Si chiude con una condanna a 2 anni e 8 mesi di reclusione la vicenda giudiziaria di S.F., il 39enne originario di Morano Calabro arrestato nell'autunno scorso durante un controllo stradale. La sentenza è stata emessa dal Gup del Tribunale di Castrovillari, Orvieto Matonti, a seguito del rito abbreviato scelto dalla difesa dell’imputato.

I fatti risalgono al 30 settembre 2025, quando una pattuglia della Guardia di Finanza di Castrovillari, impegnata nei controlli lungo l'autostrada A2 Salerno–Reggio Calabria, intercettò una Fiat 500L che procedeva in direzione nord.

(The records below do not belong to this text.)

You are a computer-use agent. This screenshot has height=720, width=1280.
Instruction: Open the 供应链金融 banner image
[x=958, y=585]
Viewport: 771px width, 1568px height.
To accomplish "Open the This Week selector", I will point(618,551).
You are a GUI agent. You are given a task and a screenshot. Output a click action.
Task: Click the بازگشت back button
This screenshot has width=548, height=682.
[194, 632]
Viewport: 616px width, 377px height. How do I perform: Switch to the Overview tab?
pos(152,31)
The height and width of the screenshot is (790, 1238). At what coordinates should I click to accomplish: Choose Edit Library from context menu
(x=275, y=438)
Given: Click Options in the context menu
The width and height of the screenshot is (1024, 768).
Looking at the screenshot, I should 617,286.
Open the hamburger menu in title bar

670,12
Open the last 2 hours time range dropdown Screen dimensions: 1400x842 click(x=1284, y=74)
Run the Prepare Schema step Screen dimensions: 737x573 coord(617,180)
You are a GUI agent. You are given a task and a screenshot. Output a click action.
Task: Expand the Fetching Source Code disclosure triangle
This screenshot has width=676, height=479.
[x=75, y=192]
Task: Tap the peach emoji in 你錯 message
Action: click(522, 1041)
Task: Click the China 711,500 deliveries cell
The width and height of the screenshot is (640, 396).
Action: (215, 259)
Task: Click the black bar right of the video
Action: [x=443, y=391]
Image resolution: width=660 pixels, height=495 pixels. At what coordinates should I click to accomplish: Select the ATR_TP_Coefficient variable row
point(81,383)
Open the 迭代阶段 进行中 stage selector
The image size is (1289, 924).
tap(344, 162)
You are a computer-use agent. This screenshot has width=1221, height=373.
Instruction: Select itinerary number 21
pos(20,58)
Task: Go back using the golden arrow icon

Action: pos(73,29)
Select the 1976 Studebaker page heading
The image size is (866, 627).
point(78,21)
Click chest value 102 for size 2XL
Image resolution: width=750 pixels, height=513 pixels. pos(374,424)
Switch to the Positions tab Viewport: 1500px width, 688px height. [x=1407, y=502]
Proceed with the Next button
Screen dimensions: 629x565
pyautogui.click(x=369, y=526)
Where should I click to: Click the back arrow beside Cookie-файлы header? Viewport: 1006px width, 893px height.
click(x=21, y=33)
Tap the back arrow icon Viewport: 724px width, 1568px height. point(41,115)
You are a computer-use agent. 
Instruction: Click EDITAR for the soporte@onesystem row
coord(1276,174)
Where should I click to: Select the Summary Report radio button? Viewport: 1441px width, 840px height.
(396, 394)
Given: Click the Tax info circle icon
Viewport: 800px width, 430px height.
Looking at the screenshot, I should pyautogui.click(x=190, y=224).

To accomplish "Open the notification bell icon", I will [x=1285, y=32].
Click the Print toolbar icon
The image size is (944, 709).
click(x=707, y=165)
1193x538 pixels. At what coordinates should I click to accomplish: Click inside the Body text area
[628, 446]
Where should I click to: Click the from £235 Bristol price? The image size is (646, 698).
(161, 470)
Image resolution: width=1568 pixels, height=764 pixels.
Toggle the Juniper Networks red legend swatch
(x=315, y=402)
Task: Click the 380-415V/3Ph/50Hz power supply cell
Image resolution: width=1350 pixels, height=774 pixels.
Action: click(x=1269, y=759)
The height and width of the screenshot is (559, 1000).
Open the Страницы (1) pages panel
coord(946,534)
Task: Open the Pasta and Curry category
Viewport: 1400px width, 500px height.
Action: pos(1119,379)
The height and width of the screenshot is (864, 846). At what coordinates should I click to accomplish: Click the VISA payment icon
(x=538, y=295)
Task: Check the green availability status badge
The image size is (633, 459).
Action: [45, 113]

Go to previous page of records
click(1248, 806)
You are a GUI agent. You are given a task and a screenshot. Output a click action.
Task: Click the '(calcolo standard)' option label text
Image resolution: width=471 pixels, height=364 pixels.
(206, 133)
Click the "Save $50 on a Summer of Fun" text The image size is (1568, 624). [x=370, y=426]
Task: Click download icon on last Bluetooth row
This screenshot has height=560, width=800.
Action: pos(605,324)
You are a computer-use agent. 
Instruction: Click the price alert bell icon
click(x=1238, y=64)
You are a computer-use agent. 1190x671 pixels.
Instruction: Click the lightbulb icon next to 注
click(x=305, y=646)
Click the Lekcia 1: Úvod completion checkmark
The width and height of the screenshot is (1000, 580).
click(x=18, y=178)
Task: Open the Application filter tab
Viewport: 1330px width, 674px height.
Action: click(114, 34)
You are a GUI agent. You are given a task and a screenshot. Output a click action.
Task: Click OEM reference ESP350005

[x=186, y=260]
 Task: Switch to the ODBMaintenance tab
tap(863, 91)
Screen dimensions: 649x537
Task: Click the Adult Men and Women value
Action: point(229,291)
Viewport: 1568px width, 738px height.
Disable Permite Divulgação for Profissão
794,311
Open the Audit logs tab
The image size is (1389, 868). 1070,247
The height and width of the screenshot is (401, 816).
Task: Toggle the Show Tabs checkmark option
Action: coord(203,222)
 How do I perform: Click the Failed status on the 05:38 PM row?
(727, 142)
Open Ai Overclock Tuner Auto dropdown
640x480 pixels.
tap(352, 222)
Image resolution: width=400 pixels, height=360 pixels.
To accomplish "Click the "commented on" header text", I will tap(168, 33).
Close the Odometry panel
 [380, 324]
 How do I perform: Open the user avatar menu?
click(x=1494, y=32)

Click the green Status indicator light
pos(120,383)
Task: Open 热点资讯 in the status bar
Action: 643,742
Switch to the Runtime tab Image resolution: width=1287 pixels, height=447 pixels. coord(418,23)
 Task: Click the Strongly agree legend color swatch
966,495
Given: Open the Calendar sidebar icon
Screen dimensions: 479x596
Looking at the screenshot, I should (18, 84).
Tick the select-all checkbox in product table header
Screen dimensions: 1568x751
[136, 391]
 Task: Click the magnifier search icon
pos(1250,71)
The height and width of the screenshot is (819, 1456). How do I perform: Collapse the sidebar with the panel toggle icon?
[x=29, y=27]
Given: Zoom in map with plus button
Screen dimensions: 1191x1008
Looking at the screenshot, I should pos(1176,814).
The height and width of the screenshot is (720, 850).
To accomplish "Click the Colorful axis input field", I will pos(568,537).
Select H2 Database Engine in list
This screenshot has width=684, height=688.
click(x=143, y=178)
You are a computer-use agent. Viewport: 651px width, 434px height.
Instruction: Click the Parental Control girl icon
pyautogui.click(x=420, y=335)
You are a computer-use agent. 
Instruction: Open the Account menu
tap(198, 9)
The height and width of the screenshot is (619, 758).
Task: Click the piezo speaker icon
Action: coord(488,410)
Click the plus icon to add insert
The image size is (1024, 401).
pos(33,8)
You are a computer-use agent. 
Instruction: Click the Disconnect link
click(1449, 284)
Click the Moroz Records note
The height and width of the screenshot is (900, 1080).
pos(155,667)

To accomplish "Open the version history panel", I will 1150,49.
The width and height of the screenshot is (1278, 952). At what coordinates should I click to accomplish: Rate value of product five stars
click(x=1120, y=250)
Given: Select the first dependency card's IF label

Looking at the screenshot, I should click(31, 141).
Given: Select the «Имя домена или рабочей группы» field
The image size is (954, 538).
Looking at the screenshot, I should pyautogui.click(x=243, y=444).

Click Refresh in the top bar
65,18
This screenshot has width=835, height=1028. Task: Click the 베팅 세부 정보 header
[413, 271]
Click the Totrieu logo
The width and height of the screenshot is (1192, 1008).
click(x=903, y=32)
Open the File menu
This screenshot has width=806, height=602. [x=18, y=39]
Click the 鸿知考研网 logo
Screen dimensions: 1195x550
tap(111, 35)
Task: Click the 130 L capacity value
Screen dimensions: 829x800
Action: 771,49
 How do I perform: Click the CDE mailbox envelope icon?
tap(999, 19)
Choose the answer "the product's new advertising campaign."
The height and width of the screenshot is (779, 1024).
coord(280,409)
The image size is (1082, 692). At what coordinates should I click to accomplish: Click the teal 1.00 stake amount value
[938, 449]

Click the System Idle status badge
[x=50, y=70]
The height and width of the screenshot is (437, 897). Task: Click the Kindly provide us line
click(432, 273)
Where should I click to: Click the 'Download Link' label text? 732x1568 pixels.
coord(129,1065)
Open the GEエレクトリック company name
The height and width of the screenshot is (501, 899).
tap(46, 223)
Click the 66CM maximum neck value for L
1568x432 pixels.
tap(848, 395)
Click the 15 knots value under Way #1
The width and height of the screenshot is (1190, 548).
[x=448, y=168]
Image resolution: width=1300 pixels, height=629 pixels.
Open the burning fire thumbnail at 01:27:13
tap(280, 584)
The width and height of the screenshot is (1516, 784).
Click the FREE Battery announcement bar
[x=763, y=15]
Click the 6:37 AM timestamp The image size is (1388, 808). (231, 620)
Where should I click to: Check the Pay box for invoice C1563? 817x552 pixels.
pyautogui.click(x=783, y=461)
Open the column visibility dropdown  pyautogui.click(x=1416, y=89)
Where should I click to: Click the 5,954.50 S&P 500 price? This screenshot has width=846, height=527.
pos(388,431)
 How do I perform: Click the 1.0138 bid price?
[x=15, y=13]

Durante la perquisizione del veicolo, i militari avevano concentrato l’attenzione su un marsupio in possesso dell'uomo. All'interno era stato rinvenuto un panetto di cocaina del peso di circa 205 grammi, accuratamente sigillato in cellophane e alluminio.

Nonostante la linea difensiva, il quadro accusatorio ha retto davanti al giudice. Già in fase di convalida, erano emersi elementi ritenuti determinanti per escludere l’uso personale.

L’uomo, che dopo la convalida dell’arresto era stato posto ai domiciliari, dovrà ora rispondere della detenzione ai fini di spaccio di una quantità di polvere bianca che, se immessa sul mercato, avrebbe fruttato diverse migliaia di euro.